Wind Turbines? Try a Wind Kite

Wind power might be clean and renewable energy, but is it efficient?

It turns out that modern wind turbines could use some innovation. The best wind—meaning the most powerful and constant wind—blows at high altitudes. To reach it, turbine manufacturers have tried to build wide, sturdy bases made of heavy steel. Then they’re shipped far distances to be assembled on rural land.

So why not get rid of the base? That’s the premise at work at Makani Power, a quirky wind power start-up in Alameda, California, trying to design the equivalent of a high tech kite. It flies at high altitudes, up to 1,900 feet, and sends electricity back to the ground through a tether. When it’s windy the super-light kite can launch itself, and when the breeze dies down, an on-board computer helps it automatically land.

When we visited Makani—which means “wind” in Hawaiian—just across the bay from San Francisco, we found a company full of self-proclaimed wind-o-philes, people drawn to the power of the air. Kite technology has been around for hundreds of years, Damon Vander Lind, the company’s head engineer, told us. “What’s new here is that we have the technology to harness electricity with it.”
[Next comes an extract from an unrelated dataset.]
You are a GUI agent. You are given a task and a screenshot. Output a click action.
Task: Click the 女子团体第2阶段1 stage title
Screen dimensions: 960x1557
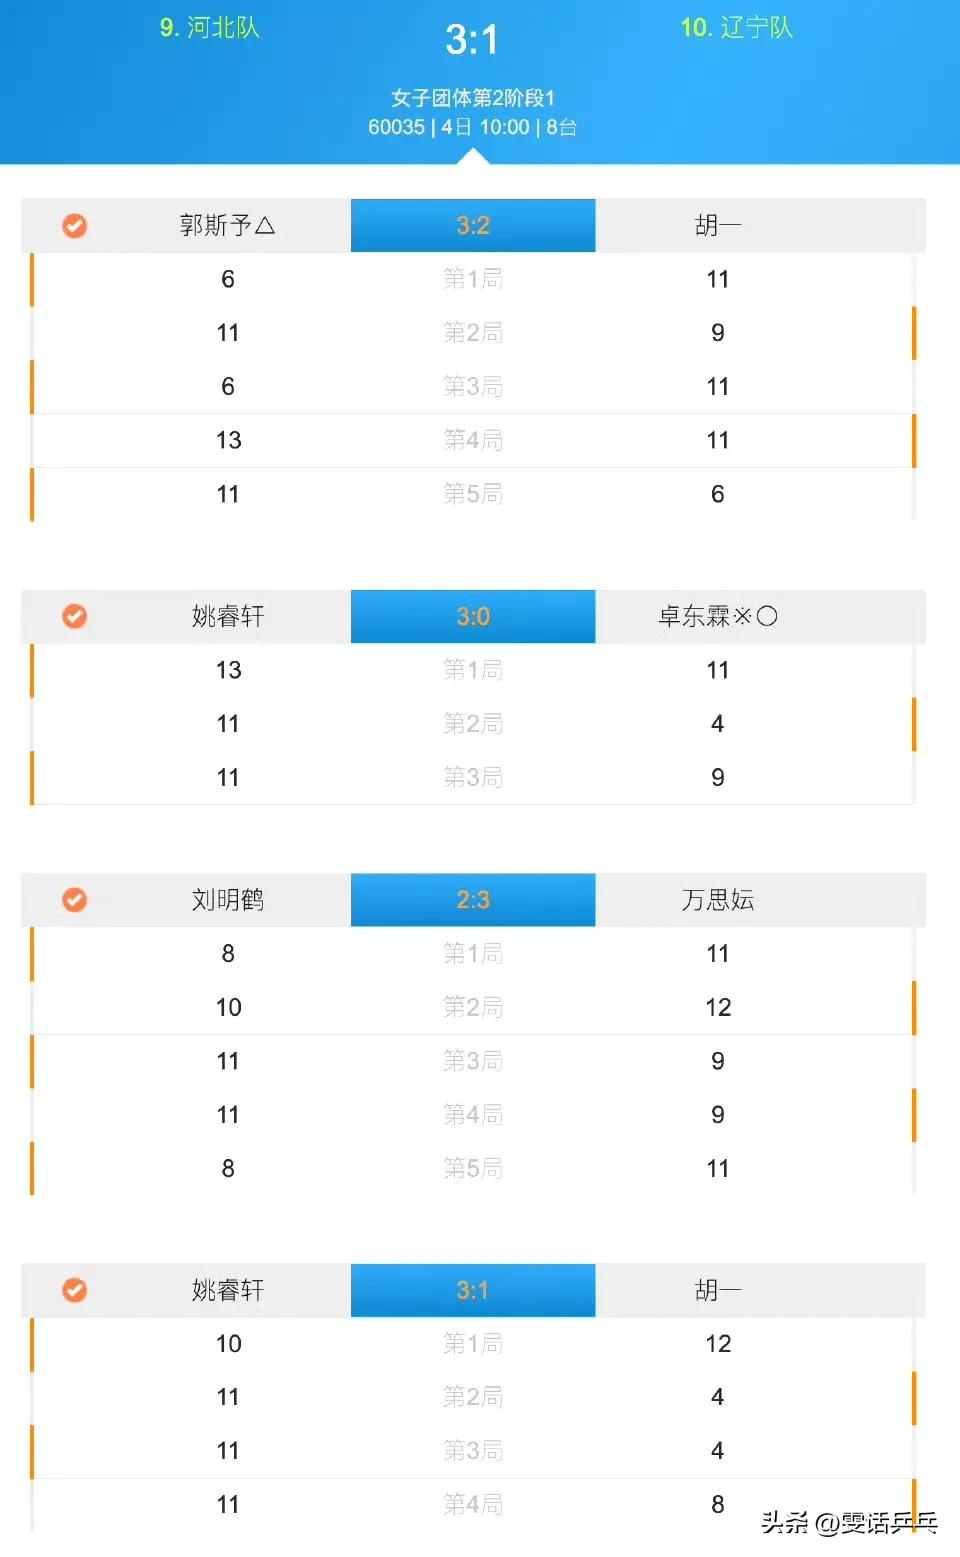click(x=473, y=98)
Vander Lind gave us a tour of the concept, and engineer Kenny Jensen showed us how the kite works. Engineers are working on a model with a peak hourly capacity of 600 kilowatts, about enough to power the average refrigerator for a year. The wind wasn’t prime for a test flight the day we visited Makani, but seeing the device up close made it easy to imagine how behemoth steel turbines would eventually be replaced by sleeker, more efficient wind power generators.

The company, housed in an old airport hangar, conducts weekly tests in hopes of scaling the technology. Next up is partnering with nearby utilities. And further into the future, engineers hope, an inexpensive, light, and productive kite anywhere it’s windy.